IBM Support

nmon for AIX detects LPM & DLPAR Changes

How To


Summary

The nmon performance monitor detects and reports Live Partition Mobility and Dynamic LPAR (VM) changes like CPU, memory and adapter add or remove

Objective

Nigels Banner

Steps

It seems that not many nmon users know that nmon for AIX will detect and show on-screen or save to the nmon file many AIX events.

  • That is the problem about being the nmon designer and developer for so many years - it is called expert blindness.
  • It is totally obvious to me until a respected nmon user asks a question to which my initial reaction is how can you not know the answer to that?

It can detect these among a number of other events and record them:

  1. Live partition Mobility (LPM) is where you move a running Logical Partition (LPAR / Virtual Machine (VM) between two POWER Servers.
  2. Dynamic LPAR (DLPAR) CPU changes (add or remove) like the Entitlement (E) or Virtual CPU count (VP).
  3. Dynamic LPAR (DLPAR)  Memory changes (add or remove).

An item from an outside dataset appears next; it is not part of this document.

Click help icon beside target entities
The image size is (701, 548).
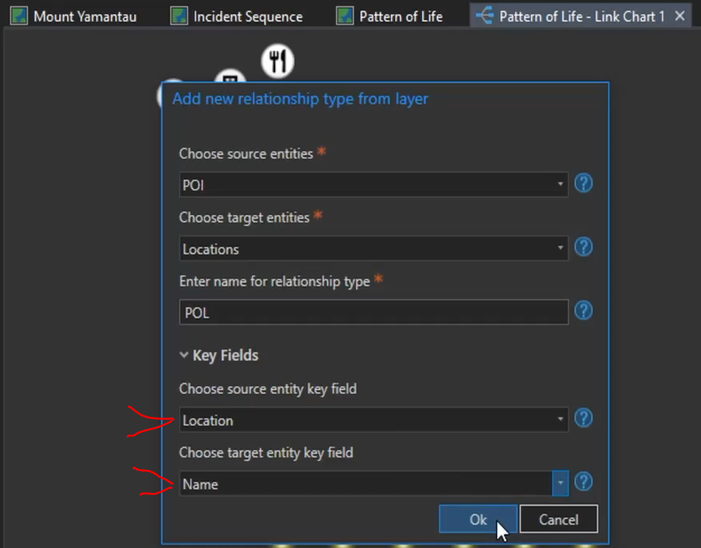[x=584, y=247]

Probably more details than you need to know:

How does a program do this?
These events are known as AIX Dynamic Resource changes (DR for short but not to be confused with Disaster Recovery).   
nmon has to set up a signal handler function and then make a system call to let the kernel know it wants to get a software signal when the events happen - it then gets an asynchronous interrupt a millisecond or two after the event occurs. 
nmon makes a note of the event details and returns from the signal handler immediately and handles the data at the next update to the screen or writing to the output file.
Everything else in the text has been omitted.